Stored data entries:
┄┄┄┄┄┄┄┄┄┄
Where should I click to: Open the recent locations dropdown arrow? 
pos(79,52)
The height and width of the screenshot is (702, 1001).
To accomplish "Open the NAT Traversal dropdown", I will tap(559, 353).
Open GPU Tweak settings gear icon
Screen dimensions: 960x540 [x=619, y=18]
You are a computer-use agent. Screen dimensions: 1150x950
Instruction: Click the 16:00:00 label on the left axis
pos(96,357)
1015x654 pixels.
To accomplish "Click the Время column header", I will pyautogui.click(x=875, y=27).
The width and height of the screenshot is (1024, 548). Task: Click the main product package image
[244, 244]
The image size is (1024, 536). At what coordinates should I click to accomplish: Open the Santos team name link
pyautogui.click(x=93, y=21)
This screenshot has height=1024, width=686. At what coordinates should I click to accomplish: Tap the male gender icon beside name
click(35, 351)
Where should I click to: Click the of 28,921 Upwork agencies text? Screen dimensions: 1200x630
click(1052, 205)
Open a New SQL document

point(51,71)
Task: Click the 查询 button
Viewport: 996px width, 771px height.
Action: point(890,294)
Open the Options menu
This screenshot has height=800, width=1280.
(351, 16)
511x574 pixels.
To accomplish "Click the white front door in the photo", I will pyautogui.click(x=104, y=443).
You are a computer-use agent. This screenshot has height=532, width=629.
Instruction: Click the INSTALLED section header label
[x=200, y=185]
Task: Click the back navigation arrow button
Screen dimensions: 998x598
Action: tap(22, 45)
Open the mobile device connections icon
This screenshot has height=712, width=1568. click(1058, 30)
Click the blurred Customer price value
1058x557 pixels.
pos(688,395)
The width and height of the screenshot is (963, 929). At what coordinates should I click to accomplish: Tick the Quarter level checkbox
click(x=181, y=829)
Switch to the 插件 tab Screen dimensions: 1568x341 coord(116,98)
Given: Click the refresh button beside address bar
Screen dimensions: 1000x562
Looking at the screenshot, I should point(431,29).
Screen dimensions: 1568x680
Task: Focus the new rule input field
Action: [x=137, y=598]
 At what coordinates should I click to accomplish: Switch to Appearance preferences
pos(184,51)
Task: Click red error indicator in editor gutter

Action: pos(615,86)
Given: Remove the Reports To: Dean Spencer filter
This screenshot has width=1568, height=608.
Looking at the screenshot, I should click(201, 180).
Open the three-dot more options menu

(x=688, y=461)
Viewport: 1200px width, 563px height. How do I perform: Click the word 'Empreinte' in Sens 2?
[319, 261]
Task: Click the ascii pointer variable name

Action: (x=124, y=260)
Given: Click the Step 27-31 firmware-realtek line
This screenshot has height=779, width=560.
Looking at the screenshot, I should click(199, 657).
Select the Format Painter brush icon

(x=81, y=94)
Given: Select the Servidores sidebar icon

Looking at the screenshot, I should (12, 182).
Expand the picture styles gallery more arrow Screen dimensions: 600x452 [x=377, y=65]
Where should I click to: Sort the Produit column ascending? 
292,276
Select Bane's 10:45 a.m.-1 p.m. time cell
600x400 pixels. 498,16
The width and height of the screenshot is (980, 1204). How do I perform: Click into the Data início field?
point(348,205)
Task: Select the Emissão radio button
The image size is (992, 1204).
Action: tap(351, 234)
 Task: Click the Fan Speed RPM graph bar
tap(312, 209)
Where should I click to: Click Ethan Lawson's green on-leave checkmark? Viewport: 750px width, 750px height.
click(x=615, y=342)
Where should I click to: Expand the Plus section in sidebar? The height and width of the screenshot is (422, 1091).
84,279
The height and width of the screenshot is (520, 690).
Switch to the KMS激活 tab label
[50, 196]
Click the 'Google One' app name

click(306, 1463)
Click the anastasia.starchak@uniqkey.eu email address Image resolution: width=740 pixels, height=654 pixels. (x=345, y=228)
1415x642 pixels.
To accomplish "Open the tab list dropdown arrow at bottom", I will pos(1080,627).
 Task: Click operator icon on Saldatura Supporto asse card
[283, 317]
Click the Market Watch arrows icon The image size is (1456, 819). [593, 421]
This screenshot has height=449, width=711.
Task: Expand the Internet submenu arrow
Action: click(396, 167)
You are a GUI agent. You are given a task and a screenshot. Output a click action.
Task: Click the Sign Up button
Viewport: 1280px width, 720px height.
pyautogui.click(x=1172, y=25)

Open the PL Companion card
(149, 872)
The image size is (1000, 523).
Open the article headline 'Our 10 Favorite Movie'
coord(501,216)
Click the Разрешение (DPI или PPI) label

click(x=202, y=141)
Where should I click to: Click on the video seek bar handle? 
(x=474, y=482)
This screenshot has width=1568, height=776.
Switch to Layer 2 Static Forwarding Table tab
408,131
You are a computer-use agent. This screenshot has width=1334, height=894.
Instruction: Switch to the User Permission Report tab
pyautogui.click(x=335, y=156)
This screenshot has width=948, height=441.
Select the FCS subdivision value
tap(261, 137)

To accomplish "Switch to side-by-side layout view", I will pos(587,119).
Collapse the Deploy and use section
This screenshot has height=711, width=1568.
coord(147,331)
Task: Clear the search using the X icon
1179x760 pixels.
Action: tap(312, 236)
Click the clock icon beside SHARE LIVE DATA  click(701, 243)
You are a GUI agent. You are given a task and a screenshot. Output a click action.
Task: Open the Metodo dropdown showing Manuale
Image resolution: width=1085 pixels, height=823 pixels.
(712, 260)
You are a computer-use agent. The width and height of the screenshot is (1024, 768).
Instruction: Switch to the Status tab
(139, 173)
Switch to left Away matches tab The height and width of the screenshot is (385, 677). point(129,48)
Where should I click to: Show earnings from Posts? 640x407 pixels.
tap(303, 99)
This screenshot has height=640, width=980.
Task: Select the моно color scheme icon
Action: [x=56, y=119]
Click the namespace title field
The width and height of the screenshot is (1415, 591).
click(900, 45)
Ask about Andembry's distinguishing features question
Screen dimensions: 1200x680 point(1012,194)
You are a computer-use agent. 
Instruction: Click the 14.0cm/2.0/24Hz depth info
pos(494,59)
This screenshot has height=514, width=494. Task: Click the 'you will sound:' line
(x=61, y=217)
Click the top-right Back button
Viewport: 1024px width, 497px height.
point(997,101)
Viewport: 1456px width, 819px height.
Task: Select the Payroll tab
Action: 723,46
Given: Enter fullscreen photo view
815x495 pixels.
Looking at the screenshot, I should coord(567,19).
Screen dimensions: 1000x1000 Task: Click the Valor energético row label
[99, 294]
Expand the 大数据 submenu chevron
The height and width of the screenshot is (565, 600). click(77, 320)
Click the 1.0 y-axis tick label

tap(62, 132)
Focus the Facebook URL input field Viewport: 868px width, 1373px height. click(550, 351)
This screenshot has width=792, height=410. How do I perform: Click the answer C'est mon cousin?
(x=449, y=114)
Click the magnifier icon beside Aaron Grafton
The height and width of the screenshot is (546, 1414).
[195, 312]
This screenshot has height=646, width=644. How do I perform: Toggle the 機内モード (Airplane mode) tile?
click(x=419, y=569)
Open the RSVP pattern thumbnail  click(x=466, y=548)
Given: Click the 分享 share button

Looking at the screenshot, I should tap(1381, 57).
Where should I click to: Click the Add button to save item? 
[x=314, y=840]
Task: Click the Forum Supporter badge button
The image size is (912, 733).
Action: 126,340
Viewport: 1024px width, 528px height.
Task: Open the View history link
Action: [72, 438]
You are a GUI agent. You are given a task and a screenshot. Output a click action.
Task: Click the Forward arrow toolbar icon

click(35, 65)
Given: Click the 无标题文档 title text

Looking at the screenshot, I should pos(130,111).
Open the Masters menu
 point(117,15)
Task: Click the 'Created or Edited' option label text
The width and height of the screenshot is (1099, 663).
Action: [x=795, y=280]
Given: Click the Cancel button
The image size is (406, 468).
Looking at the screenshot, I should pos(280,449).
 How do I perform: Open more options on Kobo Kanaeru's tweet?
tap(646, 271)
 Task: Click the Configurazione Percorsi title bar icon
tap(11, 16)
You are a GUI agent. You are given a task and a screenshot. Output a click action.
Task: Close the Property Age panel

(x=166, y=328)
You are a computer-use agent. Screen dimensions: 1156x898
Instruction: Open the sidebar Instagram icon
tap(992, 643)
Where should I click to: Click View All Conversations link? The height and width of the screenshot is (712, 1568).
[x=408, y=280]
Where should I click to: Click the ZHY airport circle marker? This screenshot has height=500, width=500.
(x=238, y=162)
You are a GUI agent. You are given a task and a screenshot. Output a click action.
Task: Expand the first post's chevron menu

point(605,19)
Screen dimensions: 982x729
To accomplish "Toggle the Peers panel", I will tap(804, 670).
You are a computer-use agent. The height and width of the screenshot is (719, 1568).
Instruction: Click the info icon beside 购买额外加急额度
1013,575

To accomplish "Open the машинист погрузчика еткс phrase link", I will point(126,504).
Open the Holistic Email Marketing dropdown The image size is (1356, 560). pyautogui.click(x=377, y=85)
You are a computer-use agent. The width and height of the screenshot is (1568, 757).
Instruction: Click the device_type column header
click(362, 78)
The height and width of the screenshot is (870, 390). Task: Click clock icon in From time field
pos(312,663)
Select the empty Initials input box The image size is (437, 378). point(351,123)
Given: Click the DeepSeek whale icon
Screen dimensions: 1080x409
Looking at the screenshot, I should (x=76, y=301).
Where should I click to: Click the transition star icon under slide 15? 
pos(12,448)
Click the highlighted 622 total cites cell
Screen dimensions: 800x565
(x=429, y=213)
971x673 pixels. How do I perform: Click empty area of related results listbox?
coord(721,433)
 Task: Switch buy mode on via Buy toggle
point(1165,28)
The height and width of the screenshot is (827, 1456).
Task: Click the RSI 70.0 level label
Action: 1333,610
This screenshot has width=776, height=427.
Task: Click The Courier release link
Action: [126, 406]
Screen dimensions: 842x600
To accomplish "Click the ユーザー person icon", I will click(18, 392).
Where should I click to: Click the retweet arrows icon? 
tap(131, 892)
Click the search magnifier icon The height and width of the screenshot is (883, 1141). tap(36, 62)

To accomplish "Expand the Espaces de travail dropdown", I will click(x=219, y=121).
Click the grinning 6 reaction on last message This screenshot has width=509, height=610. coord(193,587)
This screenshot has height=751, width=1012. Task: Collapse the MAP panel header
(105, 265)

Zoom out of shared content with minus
┄┄┄┄┄┄┄┄┄┄
#### [What you will do]
In the records above, find the line with "Screen dimensions: 1000x562"; write out exactly that line and each one after it, stopping after the line with "Given: Click the Step".

#### [Answer area]
Screen dimensions: 1000x562
Looking at the screenshot, I should point(431,29).
Screen dimensions: 1568x680
Task: Focus the new rule input field
Action: [x=137, y=598]
 At what coordinates should I click to accomplish: Switch to Appearance preferences
pos(184,51)
Task: Click red error indicator in editor gutter

Action: pos(615,86)
Given: Remove the Reports To: Dean Spencer filter
This screenshot has width=1568, height=608.
Looking at the screenshot, I should click(201, 180).
Open the three-dot more options menu

(x=688, y=461)
Viewport: 1200px width, 563px height. How do I perform: Click the word 'Empreinte' in Sens 2?
[319, 261]
Task: Click the ascii pointer variable name

Action: (x=124, y=260)
Given: Click the Step 27-31 firmware-realtek line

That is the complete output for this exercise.